1107-1 Lecture: Trans-Atlantic Intertextualities in Anglo-American Fiction
Wednesday, 1-3 pm, HSG HS 5
J. Ronthaler & E. Schenkel (Institut für Anglistik)
The lecture this time will concentrate on selected literary influences that criss-cross the Atlantic Ocean between the two countries. Starting with a historical survey and following historical developments Elmar Schenkel and Jürgen Ronthaler will alternate in a loose sequence in reflecting about various representative phenomena that shaped both literatures and cultures. We will discuss W. Irving, Trancendentalism and E.A. Poe, will consider Ch. Dickens, A. Trollope, H. James, Sir A.C. Doyle and E. Hemingway, and we will deal with Mark Twain as a Traveller and as an author of children’s and adolescent fiction.

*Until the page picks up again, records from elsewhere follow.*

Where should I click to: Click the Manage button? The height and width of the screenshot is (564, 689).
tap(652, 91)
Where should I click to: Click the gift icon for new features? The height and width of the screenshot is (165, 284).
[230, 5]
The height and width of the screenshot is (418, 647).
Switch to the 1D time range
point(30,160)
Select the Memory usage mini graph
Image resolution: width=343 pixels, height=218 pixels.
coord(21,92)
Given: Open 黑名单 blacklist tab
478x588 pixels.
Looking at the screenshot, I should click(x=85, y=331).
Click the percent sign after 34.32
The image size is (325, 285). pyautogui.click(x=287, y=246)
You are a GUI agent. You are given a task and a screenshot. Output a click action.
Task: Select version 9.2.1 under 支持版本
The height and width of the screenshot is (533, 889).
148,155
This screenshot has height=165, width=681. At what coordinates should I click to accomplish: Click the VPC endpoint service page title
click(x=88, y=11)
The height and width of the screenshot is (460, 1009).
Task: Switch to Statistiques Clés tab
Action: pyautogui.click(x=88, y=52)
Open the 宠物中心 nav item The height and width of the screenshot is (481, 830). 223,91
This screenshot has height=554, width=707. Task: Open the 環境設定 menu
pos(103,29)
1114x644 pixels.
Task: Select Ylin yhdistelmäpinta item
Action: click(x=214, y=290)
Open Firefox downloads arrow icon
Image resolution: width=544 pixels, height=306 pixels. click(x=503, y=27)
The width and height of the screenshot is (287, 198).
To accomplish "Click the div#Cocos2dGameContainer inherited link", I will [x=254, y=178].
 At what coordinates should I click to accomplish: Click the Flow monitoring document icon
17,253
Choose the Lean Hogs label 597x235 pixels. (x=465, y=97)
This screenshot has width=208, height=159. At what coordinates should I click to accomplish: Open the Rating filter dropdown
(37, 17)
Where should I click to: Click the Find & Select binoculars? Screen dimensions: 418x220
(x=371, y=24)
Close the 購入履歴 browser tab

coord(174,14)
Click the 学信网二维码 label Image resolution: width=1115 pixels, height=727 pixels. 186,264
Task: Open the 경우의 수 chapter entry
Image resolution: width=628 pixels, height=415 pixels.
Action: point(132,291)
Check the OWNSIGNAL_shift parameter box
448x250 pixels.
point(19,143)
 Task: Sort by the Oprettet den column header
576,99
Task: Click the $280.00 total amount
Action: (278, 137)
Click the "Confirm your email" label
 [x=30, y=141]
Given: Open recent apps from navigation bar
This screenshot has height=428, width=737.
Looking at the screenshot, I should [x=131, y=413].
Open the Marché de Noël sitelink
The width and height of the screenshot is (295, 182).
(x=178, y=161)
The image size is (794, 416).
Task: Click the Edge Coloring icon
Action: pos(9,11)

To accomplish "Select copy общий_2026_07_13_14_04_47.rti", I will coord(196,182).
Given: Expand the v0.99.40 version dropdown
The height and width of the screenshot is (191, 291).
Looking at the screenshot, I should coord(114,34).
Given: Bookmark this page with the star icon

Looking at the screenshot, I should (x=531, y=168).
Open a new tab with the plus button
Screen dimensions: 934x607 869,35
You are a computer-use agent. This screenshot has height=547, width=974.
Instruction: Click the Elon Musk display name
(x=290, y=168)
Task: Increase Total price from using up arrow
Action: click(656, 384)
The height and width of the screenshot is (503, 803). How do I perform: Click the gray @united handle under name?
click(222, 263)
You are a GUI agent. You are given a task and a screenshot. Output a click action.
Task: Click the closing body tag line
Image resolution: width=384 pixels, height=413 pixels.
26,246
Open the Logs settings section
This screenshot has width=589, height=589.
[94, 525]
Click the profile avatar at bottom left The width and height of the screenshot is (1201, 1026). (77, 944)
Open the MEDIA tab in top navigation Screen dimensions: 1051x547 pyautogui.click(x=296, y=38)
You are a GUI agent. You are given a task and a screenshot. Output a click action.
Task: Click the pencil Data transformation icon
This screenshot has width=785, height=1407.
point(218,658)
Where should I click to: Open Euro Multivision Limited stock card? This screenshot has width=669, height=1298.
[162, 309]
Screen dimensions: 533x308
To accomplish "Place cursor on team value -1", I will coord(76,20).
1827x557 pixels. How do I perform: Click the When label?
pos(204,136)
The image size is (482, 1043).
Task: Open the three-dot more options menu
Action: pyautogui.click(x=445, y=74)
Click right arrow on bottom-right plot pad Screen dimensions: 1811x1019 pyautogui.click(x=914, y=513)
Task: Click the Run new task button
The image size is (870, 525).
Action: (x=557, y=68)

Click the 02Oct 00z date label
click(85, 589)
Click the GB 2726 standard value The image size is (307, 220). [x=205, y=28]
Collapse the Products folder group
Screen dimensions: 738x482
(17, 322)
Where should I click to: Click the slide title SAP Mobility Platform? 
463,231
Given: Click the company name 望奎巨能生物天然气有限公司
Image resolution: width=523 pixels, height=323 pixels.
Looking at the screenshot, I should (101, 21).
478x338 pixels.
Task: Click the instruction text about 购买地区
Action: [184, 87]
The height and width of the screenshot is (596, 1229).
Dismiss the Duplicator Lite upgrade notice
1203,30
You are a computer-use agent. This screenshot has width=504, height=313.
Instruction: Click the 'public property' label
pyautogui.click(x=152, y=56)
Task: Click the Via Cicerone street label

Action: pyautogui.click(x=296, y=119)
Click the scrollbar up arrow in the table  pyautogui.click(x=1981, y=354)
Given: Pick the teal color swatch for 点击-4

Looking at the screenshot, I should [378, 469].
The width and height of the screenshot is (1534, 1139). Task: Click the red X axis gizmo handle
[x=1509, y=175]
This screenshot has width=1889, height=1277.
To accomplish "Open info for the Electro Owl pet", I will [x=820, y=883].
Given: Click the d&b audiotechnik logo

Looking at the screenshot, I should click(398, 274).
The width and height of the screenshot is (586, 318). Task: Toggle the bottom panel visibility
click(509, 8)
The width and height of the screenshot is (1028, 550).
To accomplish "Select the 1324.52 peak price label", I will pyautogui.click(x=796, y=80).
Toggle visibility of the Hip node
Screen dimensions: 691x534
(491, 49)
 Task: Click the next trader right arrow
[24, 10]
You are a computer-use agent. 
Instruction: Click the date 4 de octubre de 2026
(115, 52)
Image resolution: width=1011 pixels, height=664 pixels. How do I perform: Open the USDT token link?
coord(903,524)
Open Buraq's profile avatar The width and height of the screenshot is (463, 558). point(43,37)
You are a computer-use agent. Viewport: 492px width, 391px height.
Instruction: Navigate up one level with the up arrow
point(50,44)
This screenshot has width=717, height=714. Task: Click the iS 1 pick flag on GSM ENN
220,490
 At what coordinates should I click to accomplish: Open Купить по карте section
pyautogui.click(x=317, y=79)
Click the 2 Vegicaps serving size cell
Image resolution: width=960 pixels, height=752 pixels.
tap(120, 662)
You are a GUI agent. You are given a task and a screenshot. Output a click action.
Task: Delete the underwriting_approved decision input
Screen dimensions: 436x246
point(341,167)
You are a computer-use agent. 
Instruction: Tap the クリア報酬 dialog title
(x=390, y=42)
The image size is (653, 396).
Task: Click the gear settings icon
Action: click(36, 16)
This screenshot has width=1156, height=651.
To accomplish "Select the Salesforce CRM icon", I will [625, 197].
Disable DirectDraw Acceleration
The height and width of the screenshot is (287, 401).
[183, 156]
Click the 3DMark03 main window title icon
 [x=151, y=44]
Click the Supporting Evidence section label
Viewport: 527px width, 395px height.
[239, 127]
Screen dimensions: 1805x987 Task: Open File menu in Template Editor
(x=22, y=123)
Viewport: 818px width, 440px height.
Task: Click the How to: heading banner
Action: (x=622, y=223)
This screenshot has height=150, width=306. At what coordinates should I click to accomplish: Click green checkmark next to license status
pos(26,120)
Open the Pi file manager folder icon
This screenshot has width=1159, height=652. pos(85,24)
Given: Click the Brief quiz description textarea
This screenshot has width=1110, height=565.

Furthermore detective fiction, poetry and science in Anglo-American fiction will be investigated.
A list with the programme will be available at the beginning of the term.
1107-2a [English] Into the Wilderness: Contemporary Canadian Literature
Monday, 9-11 am, NSG 322
S. Welz (Institut für Anglistik)
Literatur:
Margaret Atwood: Cat’s Eye (1988); Rudy Wiebe: A Discovery of Strangers (1994); Yann Martel: Life of Pi (2002); Alice Munro: Selected Short Stories
Begleitende Literatur: The Cambridge Companion to Canadian Literature. Cambridge University Press, 2004.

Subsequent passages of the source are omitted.